Neil Falzon (Aditus Foundation) e Katrine Camilleri (JRS) hanno denunciato il ritorno ad un sistema di detenzione automatica e priva di base legale, già condannato da diversi tribunali prima dell’emergenza sanitaria. Sei richiedenti asilo, assistiti da Aditus e JRS, hanno instaurato procedimenti volti ad accertare l’illegittimità del loro trattenimento, asseritamente fondato su ‘ragioni sanitarie’ e in ogni caso eccedente il limite di 10 settimane previsto dalla vigente legislazione.
Emblematico è il caso di un richiedente ivoriano che, dopo essere stato soccorso in mare, è stato trattenuto nel centro di detenzione di Safi per 144 giorni, ottenendo poi la liberazione.
Le condizioni di trattenimento dei migranti sono state denunciate anche dall’Alto Commissario delle Nazioni Uniti per i diritti umani Michelle Bachelet in seguito alla missione di un team di funzionari dell’UE condotta nel mese di settembre: sono stati intervistati 76 migranti arrivati dalla Libia e provenienti da 25 Paesi diversi che hanno confermato la precarietà delle condizioni di detenzione e la difficoltà di accedere a diritti e informazioni. L’Alto Commissario ha riferito anche di diverse segnalazioni con riferimento a respingimenti verso la Libia e ‘accompagnamenti’ verso le coste italiane e annunciato lo svolgimento di indagini in merito.
Politica estera: reazioni al Patto UE e relazioni con Libia e Turchia
Malta, al pari di Grecia e Italia, non ha nascosto la sua insoddisfazione per le timide modifiche proposte dalla Commissione europea nel nuovo Patto europeo per l’immigrazione e l’asilo. Accanto al compiacimento curiosamente espresso da Malta con riferimento alle raccomandazioni effettuate dalla Commissione in materia di individuazione del porto sicuro e di non criminalizzazione delle ONG coinvolte in attività SAR, gli elementi di insoddisfazione maltese riguardano ovviamente il mantenimento del criterio del primo ingresso e del carattere volontario della ‘relocation’; quest’ultimo punto dimostra in particolare, ad avviso del Ministro degli interni, che la Commissione non ha fatto abbastanza per garantire la solidarietà tra gli Stati membri.
Nel frattempo, le ‘ricollocazione’ dei migranti giunti a Malta in altri Stati membri continuano, seppure a rilento, con 81 richiedenti asilo trasferiti in Germania e 89 in Francia nelle ultime settimane.

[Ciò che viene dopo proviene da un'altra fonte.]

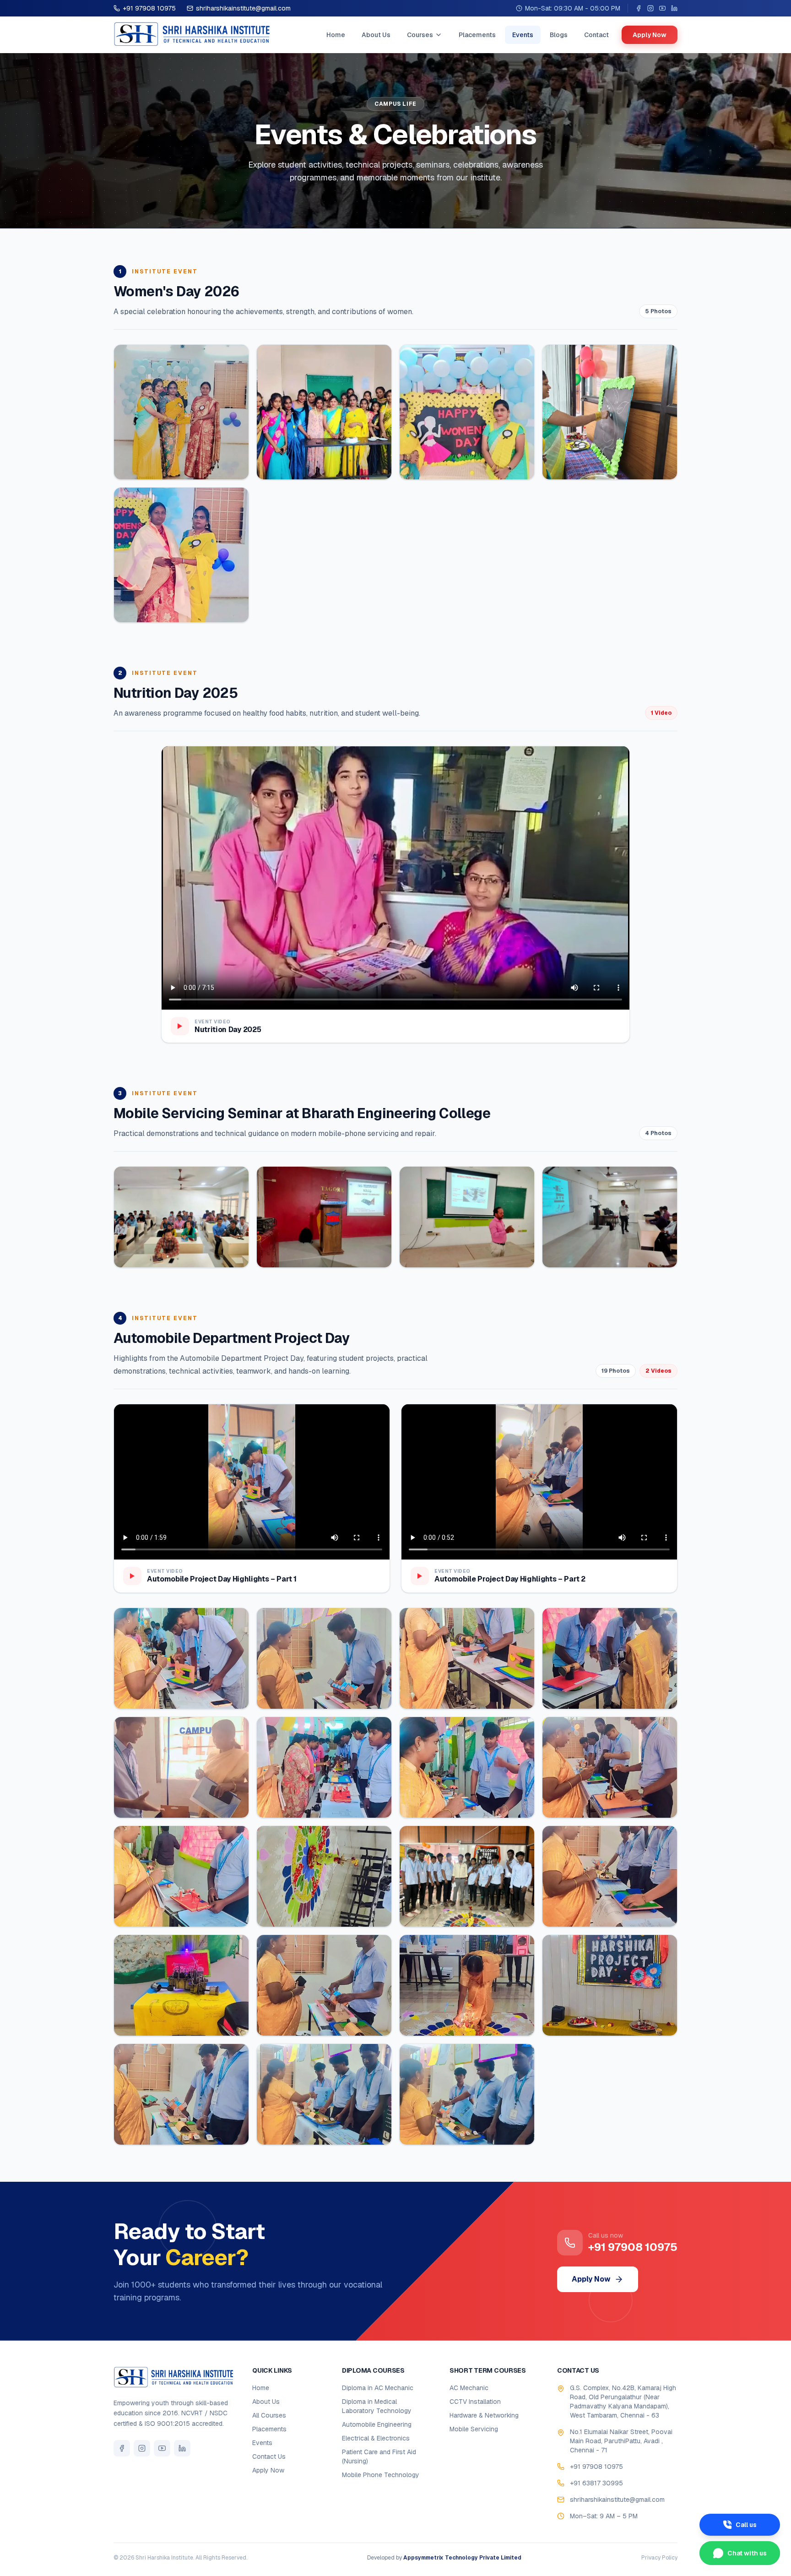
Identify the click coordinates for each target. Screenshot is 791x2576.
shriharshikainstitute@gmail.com (243, 8)
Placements (477, 35)
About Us (376, 35)
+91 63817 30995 (596, 2483)
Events (522, 35)
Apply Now (649, 35)
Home (335, 35)
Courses (420, 35)
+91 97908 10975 (149, 8)
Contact (596, 35)
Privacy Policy (659, 2557)
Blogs (559, 35)
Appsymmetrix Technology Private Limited (462, 2557)
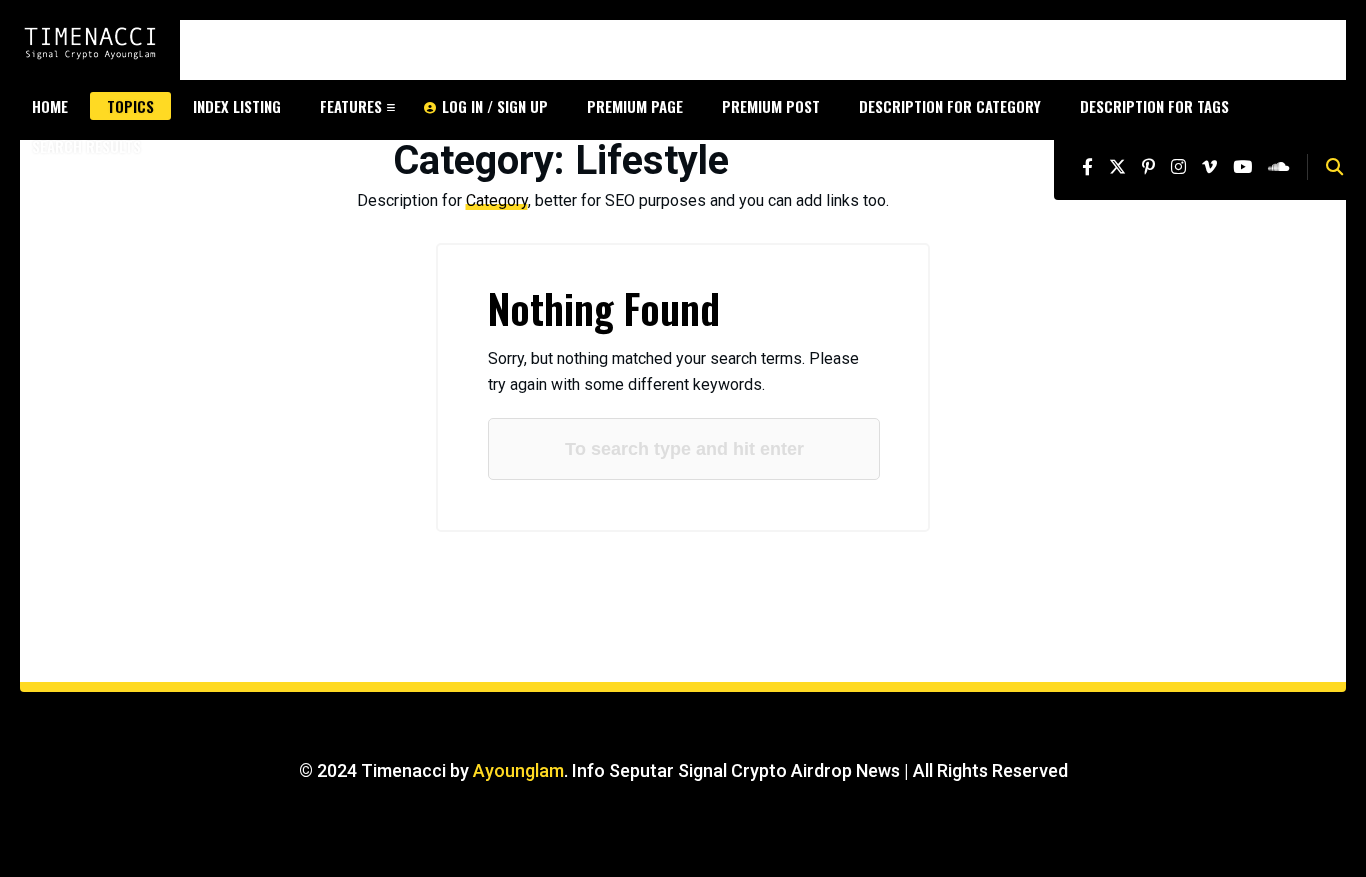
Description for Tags (1154, 106)
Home (50, 106)
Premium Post (771, 106)
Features (351, 106)
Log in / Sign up (495, 106)
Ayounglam (518, 770)
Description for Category (950, 106)
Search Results (86, 146)
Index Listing (237, 106)
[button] (1334, 167)
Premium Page (635, 106)
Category (497, 200)
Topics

Nella prima metà di ottobre il Ministro degli esteri maltese ha incontrato un gruppo di rappresentanti politici provenienti da diverse parti della Libia al fine di promuovere tentativi di riconciliazione. È evidente il ruolo che Malta sta giocando e si propone di giocare in futuro nelle relazioni tra UE, Libia e Turchia, a maggior ragione alla luce del progressivo controllo che quest’ultima sta assumendo sulla guardia costiera libica.